Atha nityo narayanah| brahma narayanah| sivas ca narayanah| sakras ca narayanah| kalas ca narayanah| disas ca narayanah| vidisas ca narayanah| urdhvam ca narayanah| adhas ca narayanah| antar bahis ca narayanah| narayana evedam sarvam| yad bhutam yas ca bhavyam| niskalanko niranjano nirvikalpah nirakhyatah| suddho deva eko narayanah| na dvitiyo’sti kascit| ya evam veda visnureva bhavati| ya etad yajurveda sirodhite||
The eternal Sriman Narayana is Brahma (The Primary), Narayana is Siva (The Auspicious), Narayana is Sakra (The Master), Narayana is the immortal time, Narayana is the four points of compass and the points between. Narayana is zenith and nadir, the interior and exterior. Narayana is this all; what has come into existence and all that will come into existence. The inconceivable One, the unstainable One, the unimpaired One, pure One Supreme Godhead, One without second, The Supreme Lord Narayana. He, who has come to realized this, will come to Vishnu. Thus the head meaning of Yajurveda has been studied.

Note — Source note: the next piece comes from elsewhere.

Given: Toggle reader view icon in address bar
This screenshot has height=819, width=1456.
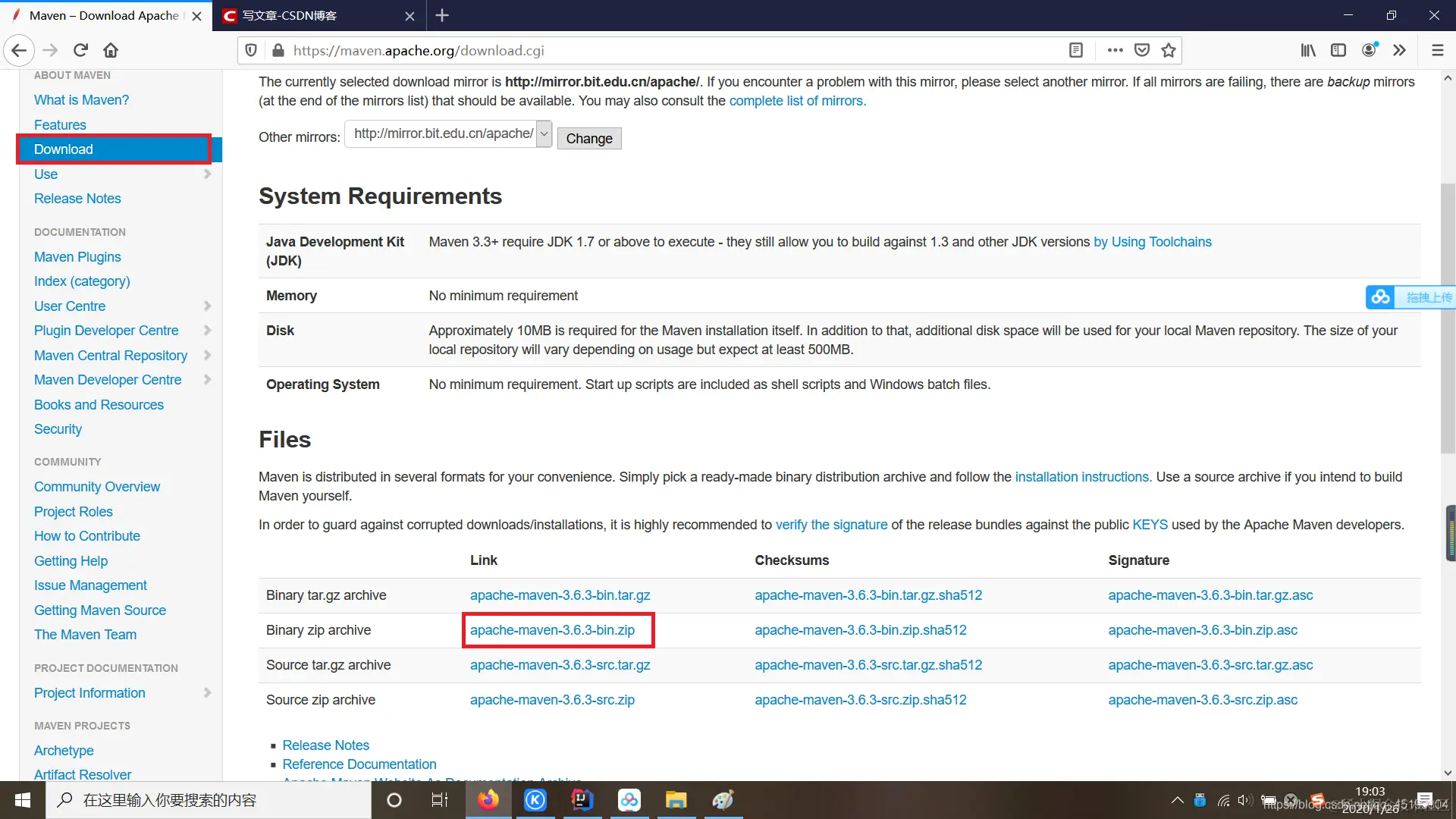Looking at the screenshot, I should pos(1075,50).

Note: Here we find mentioned some other devatas’ name. But we have to remember, this Sirah acts as a Vedic conclusion. By conclusive word of deva ekah or na dvitiyah, we know these different names only referred to One Personality. In other word the Sirah was saying, “That Brahma, you called as the supreme, is Narayana. That Siva actually Narayana. That Sakra actually Narayana. Etc.” The Rigveda Sirah considered different personalities, but one of them, that Sriman Narayana, was the Supreme Origin of all. The Yajurveda Sirah only talked about One Single Personality, by addressing Him with various name. Here we also can use the methods of Sri Madhvacharya to solve something seem like ambiguity or contradictive statements of the Vedas. We can understand the words as Niravakasha (have only one meaning) and Savakasha (may interpreted by some meanings base on context). Brahma, Siva, Sakra, etc. could be interpreted in several meanings. viz. the name of demigods; the descriptions of Narayana’s quality; or as various names of Narayana. The second and third meaning was fit in this context by considering the phrase deva ekah narayana na dvitiyah. We called Narayana Brahma, because He is The First Person. We called Him Siva because He is all auspicious, etc. But it doesn’t mean asvatantra (dependent) gods, named Brahma or Siva, etc. was equal or same as Narayana, the Paramasvatantra (The Supremely Independent). In conclusive word, this Sirah meditates on Lord Narayana’s kalyana-guna. Same as what we can find in Bhutattazhvar’s Irandam Thiruvanthadi.